Financial Results for Quarter Ended March 31, 2024
Cash Position – Lumos Pharma ended the quarter on March 31, 2024, with cash, cash equivalents, and short-term investments totaling $23.2 million, as compared to $36.1 million on December 31, 2023. Cash on hand is expected to support operations through Q3 2024, which is inclusive of Phase 3 planning and preparatory activities.
R&D Expenses – Research and development expenses for the quarter ended March 31, 2024 were $7.2 million, an increase of $2.9 million compared to the same period in 2023, primarily due to increases of $2.0 million in licensing expense, $0.8 million in clinical trial expenses and $0.2 million in consulting expenses, offset by a decrease of $0.1 million in personnel-related expenses.
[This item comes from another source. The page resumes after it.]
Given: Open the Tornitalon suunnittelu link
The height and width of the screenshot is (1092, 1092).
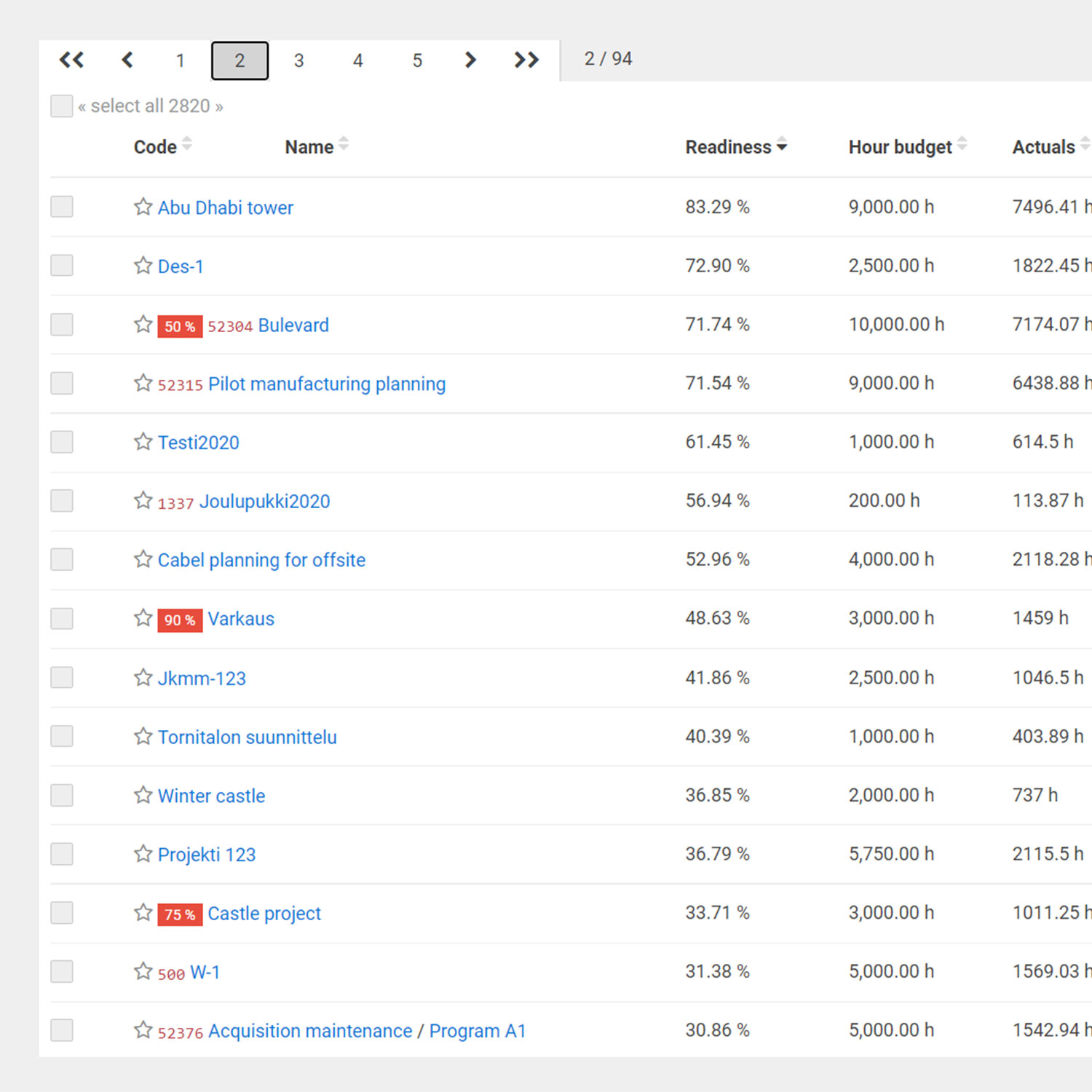Looking at the screenshot, I should click(247, 737).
G&A Expenses – General and administrative expenses for the quarter ended March 31, 2024 were $3.8 million, a decrease of $0.6 million compared to the same period in 2023, primarily due to decreases of $0.4 million in licensing expenses, $0.1 million in travel expenses, $0.1 million in consulting expenses and $0.1 million in other expenses, offset by an increase of $0.1 million in personnel-related expenses.
Net Loss – The net loss for the quarter ended March 31, 2024, was $10.4 million compared to a net loss of $7.3 million for the same period in 2023.